Update: no sign of contamination in the mom centroid data. p.s. and yeah, these plots are just with the obvious transit.

FWIW: "In astronomy, a co-orbital configuration refers to two or more celestial objects (such as asteroids, moons, or planets) that orbit at the same, or very similar, distance from their parent object as each other, i.e. they are in a 1:1 mean motion resonance..."

from:

http://en.wikipedia.org/wiki/Co-orbital_moon#Co-orbital_moons

...

imgur3

oc1

Update2:

Looking at these transits as two separate p=40.0x objects in TTV or ETV, the fainter transit does appear smaller in size as expected. A quick O-C plot looks loosely correlated, which might work for two Trojan exoplanets or two stars in an eccentric binary system.

p4

oc2

Default_user
almost 5 years ago

Somewhat related....

Maybe this is a rare period of fallout from an unstable binary planet system.

http://arxiv.org/abs/1406.6780

Default_user
almost 5 years ago
ajamyajax in response to troyw

troyw:

Somewhat related....

Maybe this is a rare period of fallout from an unstable binary planet system.

http://arxiv.org/abs/1406.6780

That is interesting, hope it encourages others to look for these unique systems -- especially the professionals. And from the paper this caught my eye simply because it looked like two objects could or might be in the primary transit here. Speculative sure, but "possible" is enough to keep me looking into these some more. Best of luck.

"In previous sections, we showed that the binary gas giant planets are formed through the scattering of three planets..."

Default_user
over 4 years ago

Hmmm, another article that suggests other scientists are thinking about this.
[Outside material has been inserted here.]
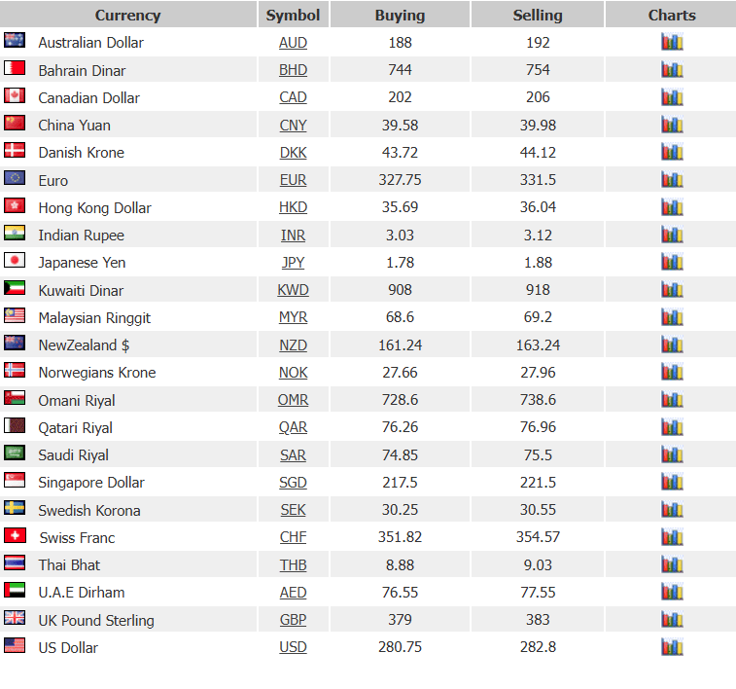Click the Swiss Franc chart icon

click(672, 537)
So keeping hope alive we'll find something similar in the Kepler data.

"Binary Earth-Size Planets Possible Around Distant Stars"

by Charles Q. Choi, Space.com Contributor

http://www.space.com/27832-binary-earth-size-alien-planets.html

Default_user
over 4 years ago

I'm tellin' ya Troy, not only is this getting more interesting but we are gonna find something like this sooner or later. :)

"Can binary terrestrial planets exist?"

http://phys.org/news/2014-12-binary-terrestrial-planets.html

And I like this comment because it's probably something we could check for (with a little more research; I assume that distance would change with a smaller M dwarf, such as those we work with now on PH2, because of the difference in stellar masses).

"The resulting binary can then persist for billions of years provided it forms well away from the central star, at half an astronomical unit (the distance between the Earth and Sun) or more."

Default_user
over 4 years ago

That would be amazing and undoubtedly rare.

Default_user
over 4 years ago

The TCE data on KOI-2379.1 is interesting. At first look I would have assumed it was BGEB because of 4 entries with similar periods.

However, I actually haven't seen any TCE entries like this system before.

If a planetary system TCE suggests 4 objects of almost equal mass, 2 planets (slightly larger) and 2 moons (slightly smaller) in orbit.

If the primary planet was much larger in mass it might tidally lock the second planet or move like the planets and moons we see in our solar system, but in a scenario of close to equal mass, it's possible they orbit each other probably something like a helix pattern or co-orbit. The Main set of planets is listed with 34 transits, the moons that follow both have about 26 transits listed.